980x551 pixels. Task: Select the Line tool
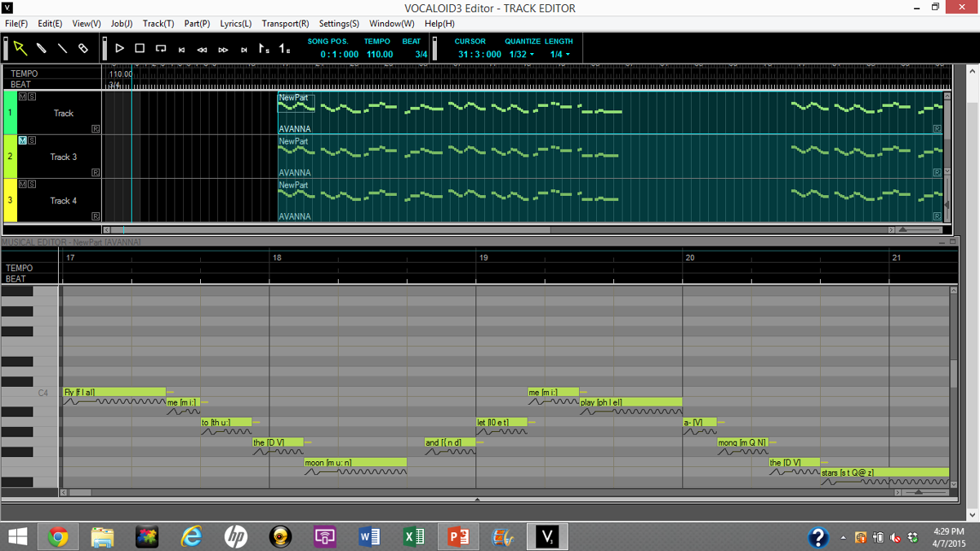(62, 48)
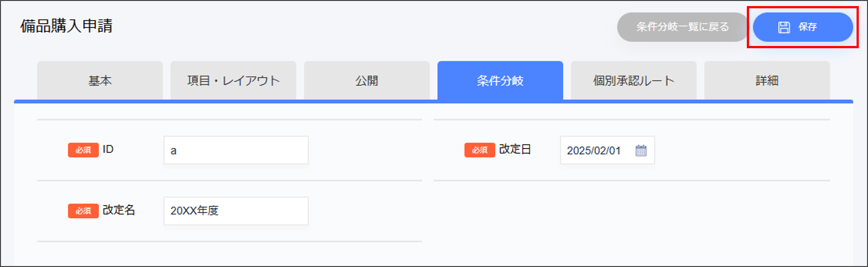
Task: Click the 備品購入申請 page title
Action: [x=66, y=26]
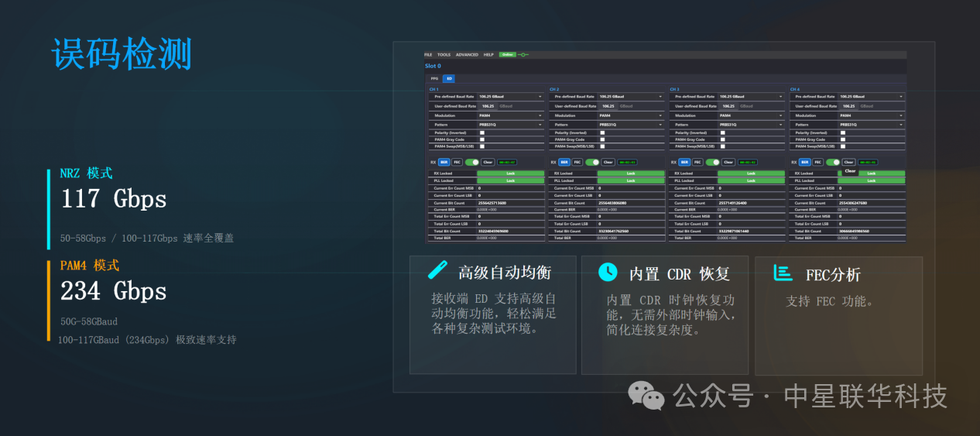Click the bar chart icon beside FEC分析
980x436 pixels.
[783, 273]
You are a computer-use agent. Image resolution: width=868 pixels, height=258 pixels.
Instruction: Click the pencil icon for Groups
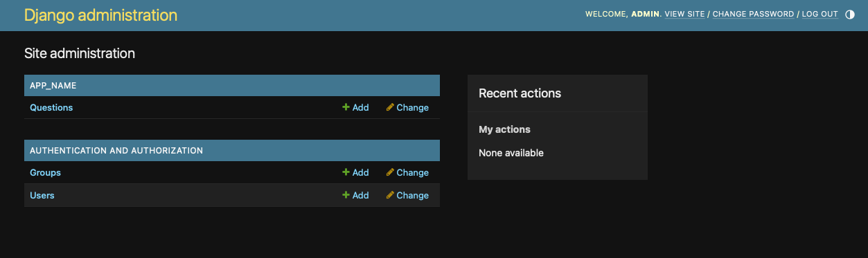[x=390, y=172]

◇ ◇ ◇

EXERCISE PROMPT: The reply should reproduce every entry above word for word and contain no pictures.

REPLY TO THE EXERCISE:
980x551 pixels. Task: Select the Line tool
(62, 48)
Task: Click the 備品購入申請 page title
Action: [x=66, y=26]
Click the bar chart icon beside FEC分析
980x436 pixels.
[783, 273]
You are a computer-use agent. Image resolution: width=868 pixels, height=258 pixels.
Instruction: Click the pencil icon for Groups
[x=390, y=172]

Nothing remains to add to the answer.